大学の他科では三年の過程を終え卒業すると、概ねすぐ就職して給料をもらった。しかし医科は四年と長い上、多くは大学の医局で無給助手として数年は勉強しなければならなかった。昔は医者になるには経済上は苦しくて、世上でも儲かるなどという話はなかった。兄も同様東大島園内科に無給で勤めていたので、私まで家計に負担をかけることは無理だと思った。

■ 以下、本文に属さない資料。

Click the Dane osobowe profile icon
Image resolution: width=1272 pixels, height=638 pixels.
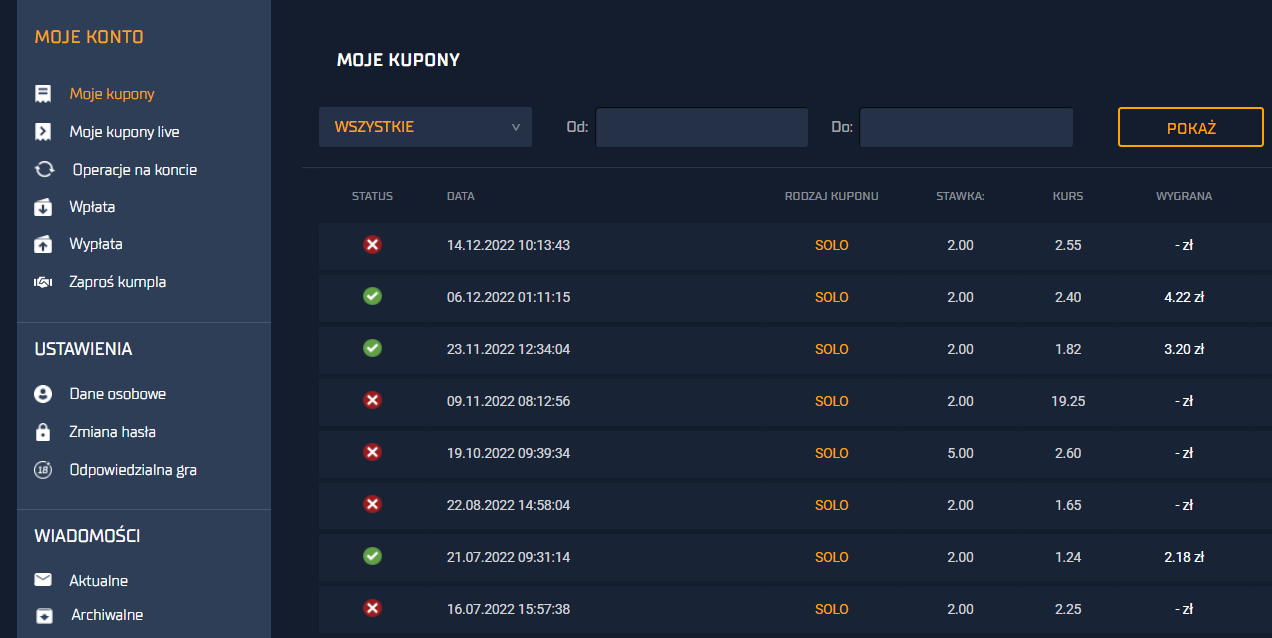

ここにもある通り、当時の医院開業は決して楽ではなかったようで、その後の相馬医院経営もしばらくは大変だったようです。先日誌上で問題になった開業当初の遷子の郷里に対する鬱屈した気分を、同じような境遇の愛次郎氏が語った部分がありますので引用してこの稿を終えたいと思います。
終戦後の焦土から立ち上がった東京は、騒然としていたが活気があった。久しぶりに見る郷里は、平穏で淋しさがただよっていた。この地からは悲運にも沖縄へ出征した為、多くの戦死者があった。軍医だったご主人を亡くされた女医も居られた。それで三十年振りに医師二人揃って帰郷した私たちを、当初周囲は必ずしも温かくは迎えてくれなかった。
兄は元来、蒲柳の質ながらも中国に従軍し、私は歴戦し別述の如く戦病を負ったこと等は人の知るところではなかった。
当時は戦後の物資・食糧が欠乏し、庶民は概ね貧乏で気持ちがすさび、一番苦しい時期でもあった。(中略)
そして医療保険もないので、人々は病んでもよほど重くならないと、医者にかかることはなかった。近年、患者の中で最も多い高血圧症などでかかることはなく、脳卒中をおこして初めて往診をたのまれたものである。
さらに少し付け加えておくと、この後愛次郎氏は結核が重くなり昭和28年12月から31年春まで清瀬の東京療養所に入所します。波郷が入所する10年位前ということになりましょうか。
(筑紫:仲さんから非常に興味深いお話を送っていただきました。私がよく分からないといって問題提起していた、なぜ遷子は佐久で開業医になったのか、特に不満や鬱々たる心情を持ちながら開業医を続けた理由が分からないという質問に対する答えになっているようです。)